Нахохлившись под пледом, адмирал не двинулся в кресле:
– И так закончился славный род дворян Коковцевых, но уже нет департамента герольдии, дабы отметить это событие, достойное сожаления генеалогов… Что еще скажешь?
– Еще, – сказал сын, проходя в гостиную, – я выбран в командиры минной дивизии… Надеюсь, это тебе приятнее?

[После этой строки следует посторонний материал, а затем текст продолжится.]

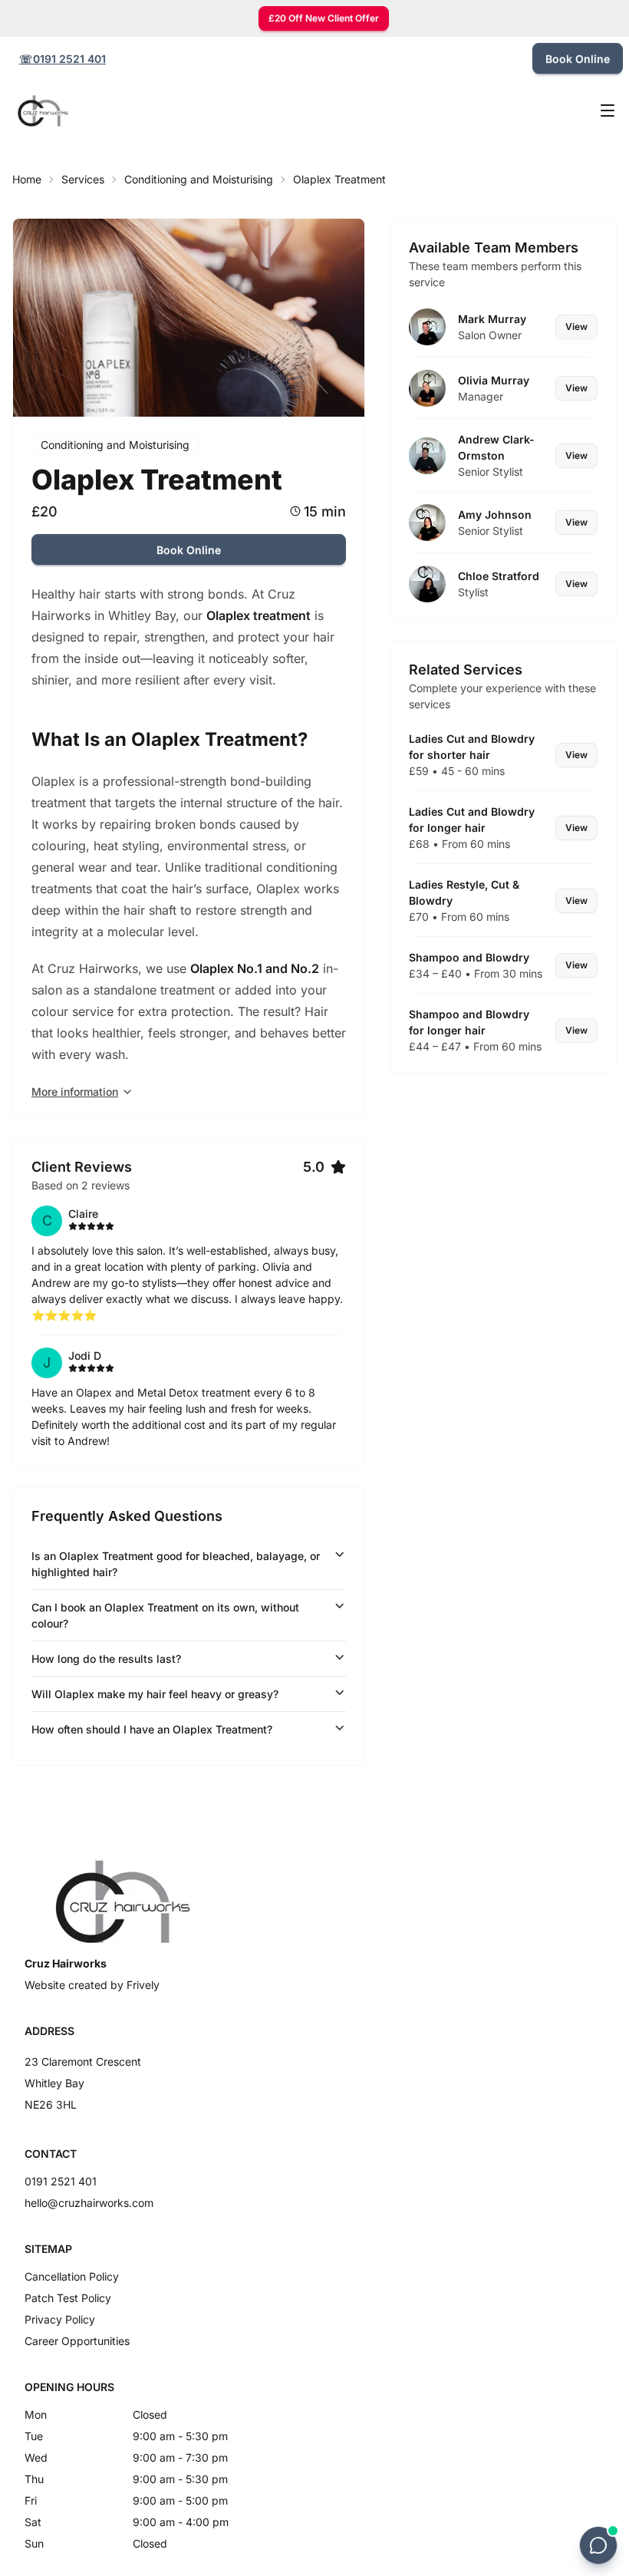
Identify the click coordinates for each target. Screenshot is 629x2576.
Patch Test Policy (68, 2297)
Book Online (577, 58)
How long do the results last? (106, 1658)
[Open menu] (607, 110)
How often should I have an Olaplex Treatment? (151, 1729)
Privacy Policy (60, 2319)
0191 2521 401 (61, 2181)
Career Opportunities (77, 2340)
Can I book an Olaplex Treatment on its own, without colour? (165, 1615)
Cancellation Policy (72, 2276)
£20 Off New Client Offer (323, 18)
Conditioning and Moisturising (198, 179)
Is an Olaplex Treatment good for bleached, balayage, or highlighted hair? (175, 1563)
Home (26, 179)
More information (74, 1091)
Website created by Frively (92, 1984)
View (576, 326)
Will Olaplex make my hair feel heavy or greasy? (154, 1693)
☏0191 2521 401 (62, 58)
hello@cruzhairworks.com (89, 2202)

– Это позорнее, – сказал отец. – Я! Даже я, адмирал с богатым морским цензом, не мог получить минной дивизии от Эссена, а ты… ты… тебя выбрали?
– У меня не было причин, папа, отказываться от избрания снизу, как у тебя не возникло бы их при назначении сверху.
Коковцев указал Никите на портреты его братьев:
– Пади в ноги им! Они не вернулись с моря еще в чинах мичманских, но память их останется для меня священна. А ты… Шкурник, христопродавец, отщепенец и мразь!
Сережа боязливо передвинулся ближе к матери, которая, слабо ойкнув, закрыла рот ладонью. Ольга Викторовна вдруг пристукнула сухоньким кулачком, посинелым от холода.
– В этом доме все уже было, – произнесла женщина резким голосом. – И ты достаточно оскорблял меня. Теперь оскорбляешь моего сына… Не смей! Если Никите это нужно, пусть он и делает то, что ему нужно. Это его право.
Тягостное молчание стало невыносимо. Всегда сдержанный, Никита все же не вытерпел, обратясь к матери:
– Я хочу всем только самого лучшего. Папе тоже. Пора бы уж понять, что старая Россия не сдохла, как загнанная кляча, и она не смердит вроде трупа. Она жива и будет жить, возрожденная в новом обличье, а наш российский флот…
– Не касайся флота! – крикнул ему отец. – Я потерял двух сыновей, оплакав их горькими слезами. Разве же я мог думать, что потеряю и тебя… последнего! Но оплакивать тебя, скомороха, я не стану… уходи! Чтоб я тебя больше не видел!